Doch wer ist bereit, solche Mieten zu zahlen? Bereits im März 2018 meldete Bloomberg, dass britische Banker vermutlich in den neuen Wohneinheiten im Bahnhofsviertel ihr Zuhause finden könnten. Doch auch unter den Einheimischen wächst die Zahlungsbereitschaft bei Mieten. „Wenn die Kaufpreise steigen, wird der Zugang zum Eigenheim selbst für Gutverdiener unwahrscheinlicher. Sie sind die zukünftigen Mieter“, schätzt Jean-Paul Scheuren.

Das Risiko einer Immobilienblase

Dabei sind die Mietpreise im Vergleich zu den Kaufpreisen noch eher gering. Das ist einer von mehreren Hinweisen auf die Existenz einer Luxemburger Immobilienblase. Würde ein Investor heute eine Wohnung in der Stadt zum angegebenen Preis kaufen und diese nur über die Miete zurückzahlen, wäre die Immobilie im Durchschnitt erst nach 39 Jahren vollständig abbezahlt. Allerdings ist eine Mietwohnung in der Regel älter als zum Verkauf stehende Immobilien.

„Es ist ein Indiz dafür, dass ein Investor nicht nur auf die Miete, sondern auch auf eine Wertsteigerung der Immobilie setzt“, sagt Julien Licheron. „Während die Rendite vor einigen Jahren noch bei vier bis fünf Prozent jährlich lag, hat sich die Branche nun mit 2,0 bis 2,5 Prozent abgefunden“, erklärt auch Jean-Paul Scheuren von der "Chambre Immobilière". "Längere Laufzeiten von Darlehen und niedrige Zinssätze tragen dazu bei, dass alternative Investitionen auf wenig Interesse stoßen."
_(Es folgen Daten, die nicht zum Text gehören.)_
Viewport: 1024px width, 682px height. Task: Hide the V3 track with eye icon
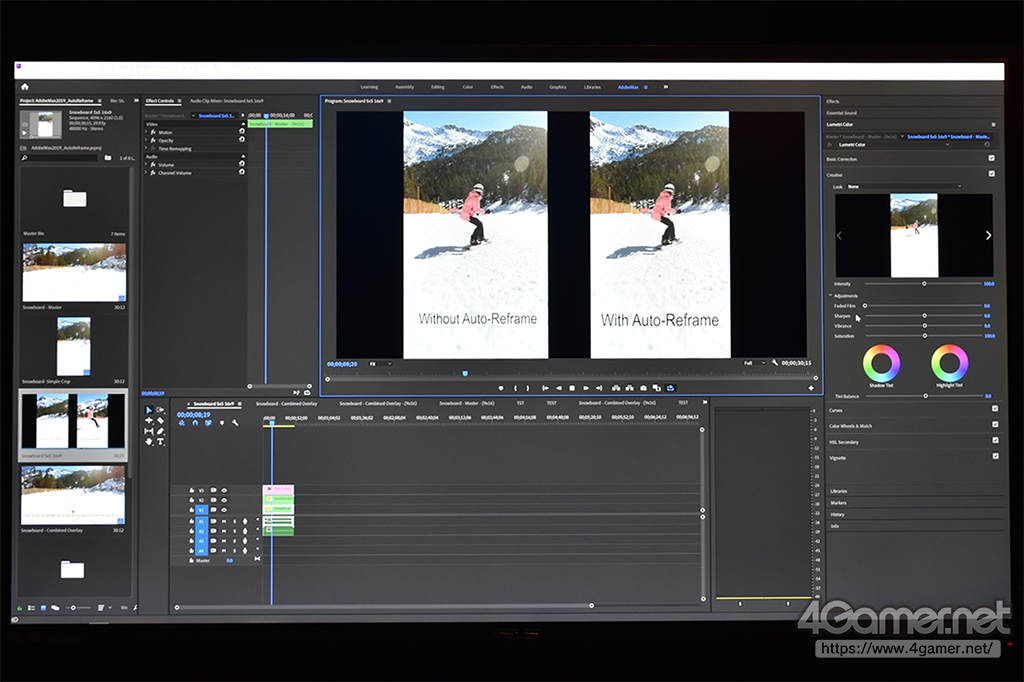tap(224, 490)
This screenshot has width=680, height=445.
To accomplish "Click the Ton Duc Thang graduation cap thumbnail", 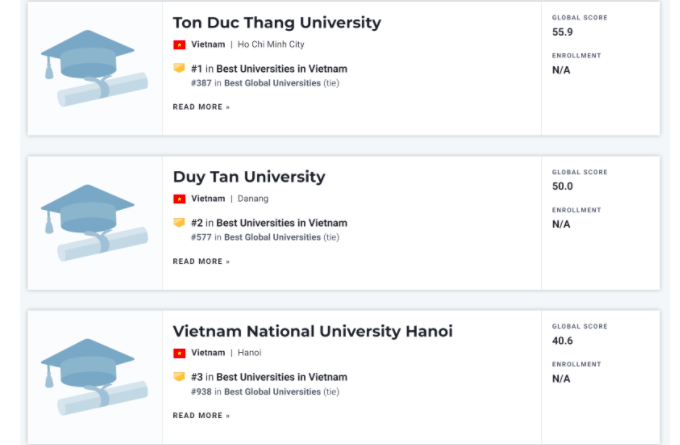I will [x=94, y=67].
Im letzten Jahr haben zudem mehrere Faktoren eine Preissteigerung begünstigt. Die beschleunigte Abschreibung ("amortissement accéléré") vom Kauf von Neubauten, die vermietet werden, wurde von sechs auf fünf Prozent reduziert. „Das könnte zu einer Torschlusspanik geführt haben, bei Menschen, die in den kommenden Jahren planten, in eine Wohnung zu investieren“, meint Julien Licheron. Zudem seien durch den Brexit mehr Besserverdiener in die Hauptstadt gezogen. Da die Nachfrage nach Wohnraum weit über dem Angebot liegt, könne sich bereits dieser kleine Bevölkerungszuwachs spürbar auf den Immobilienmarkt auswirken, so der Forscher.
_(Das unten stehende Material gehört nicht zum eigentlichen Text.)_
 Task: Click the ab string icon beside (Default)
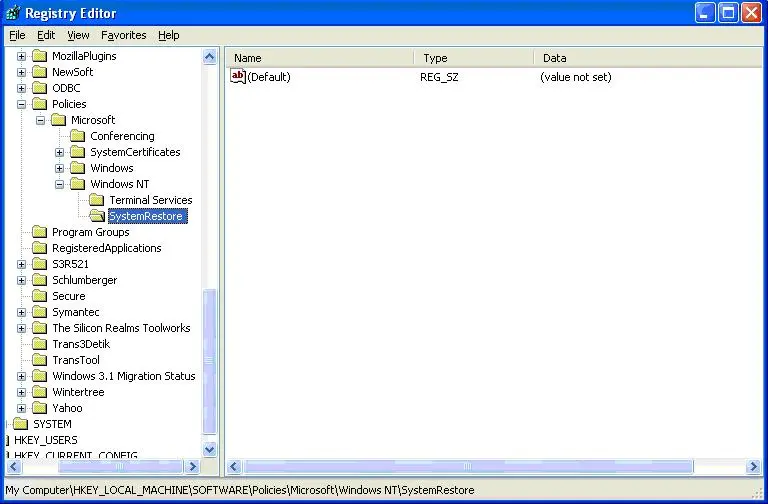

Hoffnung auf geringere Preissteigerung

Dennoch: Eine landesweite Wertsteigerung von 16,7 Prozent bleibt eine Anomalie. „Ein Teil davon ist sicherlich auch auf Spekulation zurückzuführen“, so Jean-Paul Scheuren. Doch das Hauptproblem bleibt der schleppende Anstieg von zum Verkauf stehenden Wohnungen.

An dieser Realität wird sich wohl auch in den kommenden Jahren wenig ändern. Laut Statec müssten jährlich mindestens zwischen 5.600 bis 7.500 Wohnungen entstehen, um dem Bedarf an Wohnraum gerecht zu werden und die Preissteigerung damit abzufedern. 2018 konnten jedoch nur 3.300 Wohnungen gebaut werden. Wie viele es in den letzten beiden Jahren waren, ist noch nicht bekannt.

Dennoch rechnet das Statistikamt mit einem geringeren Preisanstieg für das kommende Jahr. Demnach würden die Preise laut aktuellen Zahlen um weitere 6,6 Prozent steigen. „Ich gehe davon aus, dass sich die Preissteigerung langfristig bei 4,5 bis 5 Prozent einpendeln wird“, sagt Julien Licheron. Mit fallenden Preisen sei jedenfalls bis auf Weiteres nicht zu rechnen.

„Es ist kein Wunder, dass man mittlerweile von Monaco an der Alzette spricht“, sagt Antoine Paccoud. In vermutlich nicht allzu langer Zeit wird dann auch der letzte Stadtteil die Marke eines Durchschnittspreises von 10.000 Euro pro Quadratmeter überschreiten.